The criminal tribes act 1952 repealed the notification that de-notified the tribal communities. This act however was replaced by a series of habitual offenders act that asked police to investigate a suspect criminal tendencies and whether their occupation is conducive to settled way of life. This de-notified tribes were reclassified as a habitual offenders in 1959.

India is perhaps the only country that continues with this orientalist notion of tagging tribes as hereditary criminals. The central government has constituted a national commission for de-notified, nomadic and semi-nomadic tribes to specify the economic interventions for raising their living standards through asset creation and self- employment opportunities.

Following are the challenges faced by the community:
  1. Basic infrastructure facilities like drinking water, shelter and sanitation facilities are not available to the communities, healthcare and education facilities are also not available.
  2. Due to the stigma of criminal attached to them in past, they are still treated criminals and tortured by the local administration and police.
  3. Since they are nomadic in nature they do not have a permanent settlement as a result they lack social security cover and are not issued ration card, adhar card, BPL card etc, and hence they are not getting benefits under the government welfare scheme.
  4. The caste categorisation is not very clear for these communities.

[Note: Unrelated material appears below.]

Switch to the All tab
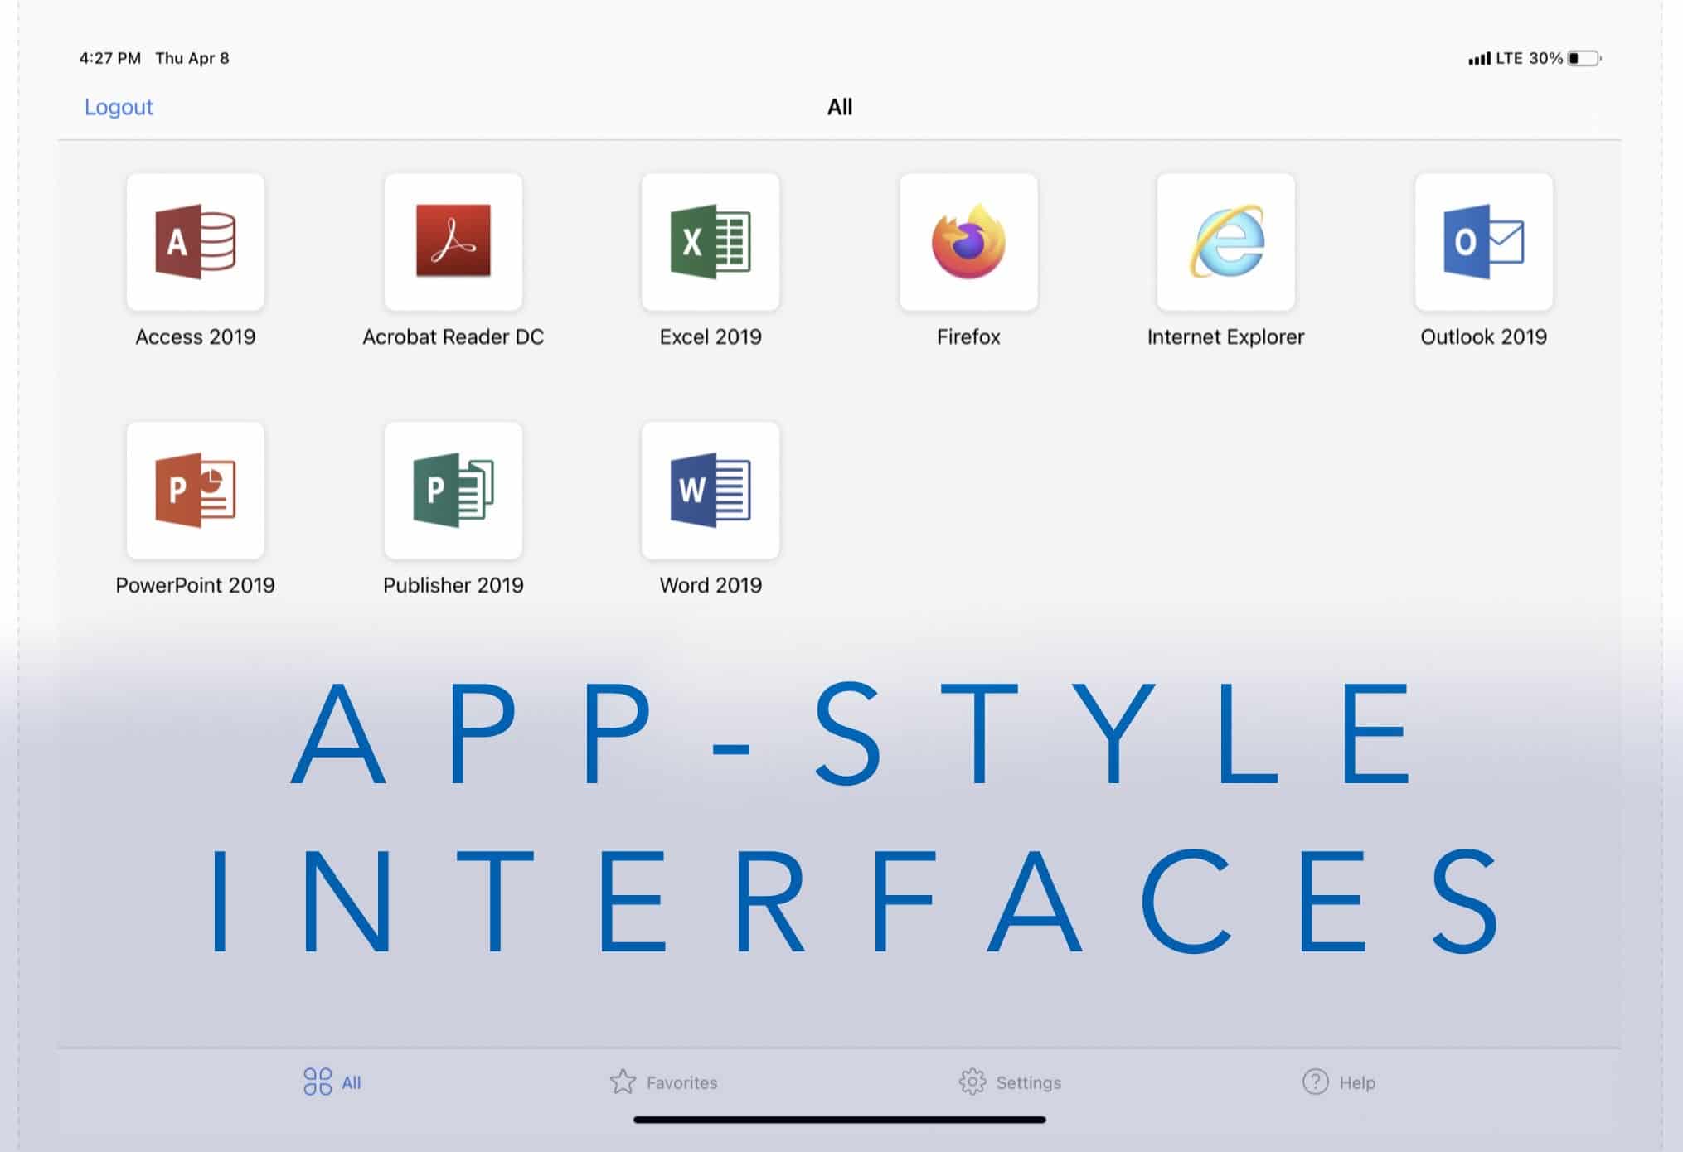1683x1152 pixels. coord(332,1082)
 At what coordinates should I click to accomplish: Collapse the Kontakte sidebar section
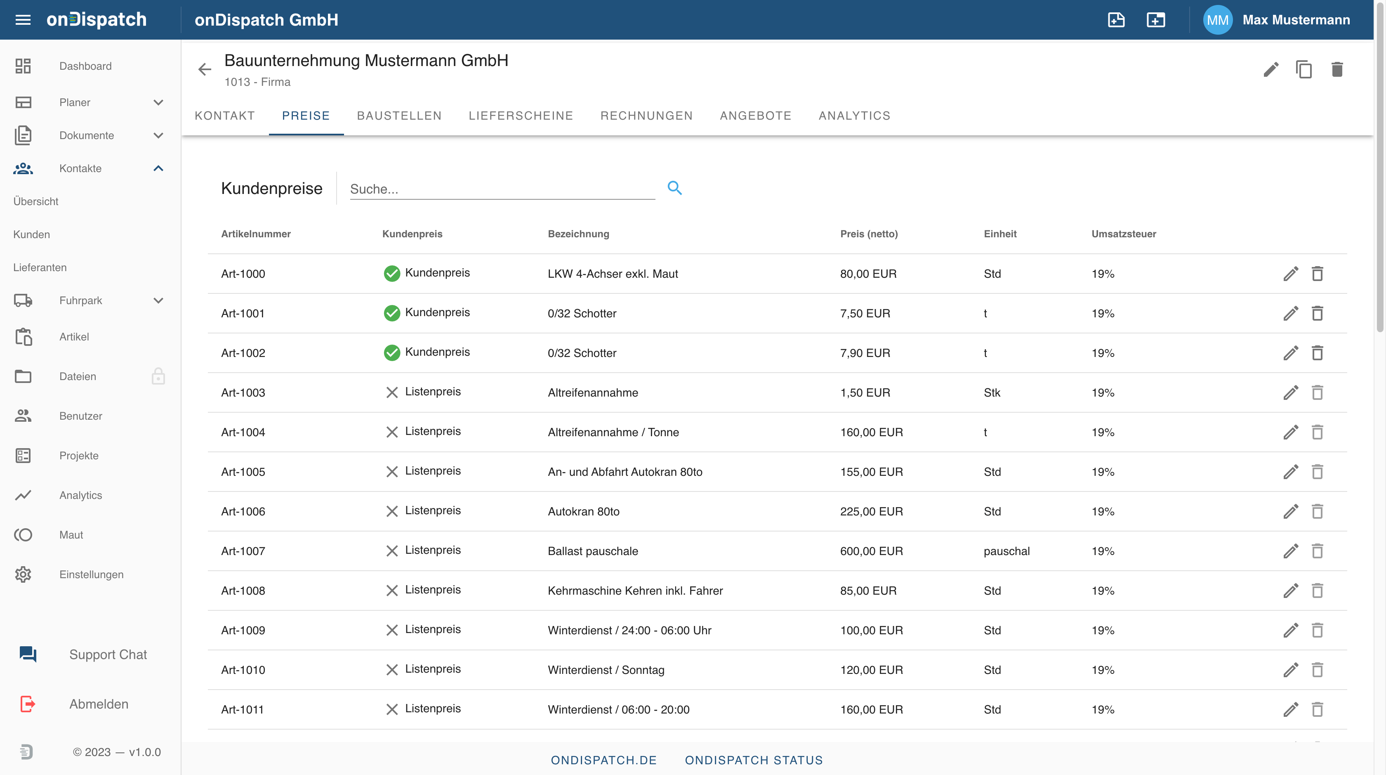158,168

Steps to be taken to improve political-social and economic conditions of DNTs:

  1. Political:
    1. Habitual offenders act should be repealed.
    2. Grievances redressal committee should be formed at the district level.
    3. A permanent commission should be formed having a prominent leader and the present of the govt. Officials.
    4. As per the Bhiku Ramji Idate commission recommendation, constitutional protection should be granted to them as per on the basis of SC and STs.
       
  2. Economic:
    1. Provide them a basic needs such as housing, drinking water, food, electricity, school, roads etc.
    2. Appropriate land should be alloted to them for the construction of permanent houses.
    3. A national finance development corporation should be created for their development.
       
  3. Social:
    1. A separate academy should be established to preserve their art and culture, special education and health scheme should be introduce targeting the community.
    2. Fees should be lowered and admission condition for childrean from the communities should be relaxed.
    3. A comprehensive government survey should be conducted to trace their identity in order to recommended them for inclusion in SC, ST and OBCs category.
    4. A part from the basic infrastructure development, technology upgradation is also needed to align these communities to the mainstream Indian society.
       
Recommendation by various committees established:
  1. Kalekar Commission:
    Appointed in 1953 suggested that the criminal tribes should not be called tribes nor should be named criminals or the tag of ex-criminals be attached to them. They could be called de-notified communities and it could be divided into two sections 1) nomadic, 2) settled.
     
  2. The Lokur Committees:
    According to the recommendation of this committee it opined that it would be in the best of interest of the communities. If they are taken out from SC/ST lists and treated exclusively as distinct group with development scheme specially designed to suit them.
     
  3. Justice Venkatachaliah Commission:
    According to the recommendation of the commission the economic and educational development programmes of DNTs should be strenghtened and also constitute a special commission to look into their need and grievances.

Conclusion:
There is immediate need to take comprehensive decision about welfare actions for de-notified tribes all over the country followed by the right sprit of implementation. The criminal branding of the community should be uprooted from the society to ensure that all the other benefits reach them and empower them.